- _DATASET ENTRIES_:
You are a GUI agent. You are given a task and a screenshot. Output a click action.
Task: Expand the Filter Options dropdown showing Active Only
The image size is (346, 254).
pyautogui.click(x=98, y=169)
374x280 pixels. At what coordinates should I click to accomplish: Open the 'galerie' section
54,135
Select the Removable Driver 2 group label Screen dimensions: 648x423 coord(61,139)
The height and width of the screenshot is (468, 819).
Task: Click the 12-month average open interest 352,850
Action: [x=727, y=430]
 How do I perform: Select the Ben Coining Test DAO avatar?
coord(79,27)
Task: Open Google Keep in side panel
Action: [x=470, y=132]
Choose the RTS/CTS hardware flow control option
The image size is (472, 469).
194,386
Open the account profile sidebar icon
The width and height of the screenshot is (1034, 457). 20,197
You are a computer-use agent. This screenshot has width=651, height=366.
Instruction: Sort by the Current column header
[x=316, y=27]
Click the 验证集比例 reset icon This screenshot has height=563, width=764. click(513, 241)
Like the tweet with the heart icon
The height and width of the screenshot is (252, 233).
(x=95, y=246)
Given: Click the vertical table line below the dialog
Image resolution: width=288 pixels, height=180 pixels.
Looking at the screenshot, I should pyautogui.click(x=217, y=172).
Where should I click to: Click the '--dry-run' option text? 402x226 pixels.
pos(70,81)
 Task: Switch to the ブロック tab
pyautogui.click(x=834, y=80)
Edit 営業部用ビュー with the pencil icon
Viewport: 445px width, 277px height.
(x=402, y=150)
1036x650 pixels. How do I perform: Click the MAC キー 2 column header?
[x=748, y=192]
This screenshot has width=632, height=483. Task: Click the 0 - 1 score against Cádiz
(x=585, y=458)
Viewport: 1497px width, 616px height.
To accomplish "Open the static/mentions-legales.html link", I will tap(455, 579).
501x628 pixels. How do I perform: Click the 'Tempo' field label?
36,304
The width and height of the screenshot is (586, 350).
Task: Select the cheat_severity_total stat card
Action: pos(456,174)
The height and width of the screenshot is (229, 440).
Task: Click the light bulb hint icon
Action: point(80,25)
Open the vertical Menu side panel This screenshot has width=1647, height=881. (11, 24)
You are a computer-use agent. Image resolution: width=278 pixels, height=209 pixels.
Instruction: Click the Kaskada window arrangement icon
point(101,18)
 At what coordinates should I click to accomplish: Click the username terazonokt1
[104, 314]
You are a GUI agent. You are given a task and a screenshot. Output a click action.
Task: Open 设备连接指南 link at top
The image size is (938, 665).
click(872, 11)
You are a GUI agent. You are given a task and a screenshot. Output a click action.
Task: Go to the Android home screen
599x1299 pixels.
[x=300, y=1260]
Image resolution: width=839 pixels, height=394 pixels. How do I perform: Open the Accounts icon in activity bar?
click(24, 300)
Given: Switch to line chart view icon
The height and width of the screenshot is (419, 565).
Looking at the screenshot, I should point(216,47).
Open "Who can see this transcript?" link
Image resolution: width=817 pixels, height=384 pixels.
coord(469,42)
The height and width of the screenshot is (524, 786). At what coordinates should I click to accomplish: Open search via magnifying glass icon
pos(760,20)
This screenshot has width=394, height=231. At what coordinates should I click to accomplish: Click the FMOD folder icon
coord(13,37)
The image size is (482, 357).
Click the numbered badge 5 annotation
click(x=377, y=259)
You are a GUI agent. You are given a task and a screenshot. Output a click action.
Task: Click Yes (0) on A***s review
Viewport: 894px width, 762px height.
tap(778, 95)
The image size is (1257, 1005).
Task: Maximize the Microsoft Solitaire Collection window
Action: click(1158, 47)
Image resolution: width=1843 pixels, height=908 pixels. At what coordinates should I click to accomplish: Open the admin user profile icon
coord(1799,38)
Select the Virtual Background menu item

- _TASK DIRECTIONS_:
Print exactly the lines above, between the one holding "Task: Open 设备连接指南 link at top" and the one holding "Given: Switch to line chart view icon", inclusive, and nothing besides.

- _EXPECTED OUTPUT_:
Task: Open 设备连接指南 link at top
The image size is (938, 665).
click(872, 11)
You are a GUI agent. You are given a task and a screenshot. Output a click action.
Task: Go to the Android home screen
599x1299 pixels.
[x=300, y=1260]
Image resolution: width=839 pixels, height=394 pixels. How do I perform: Open the Accounts icon in activity bar?
click(24, 300)
Given: Switch to line chart view icon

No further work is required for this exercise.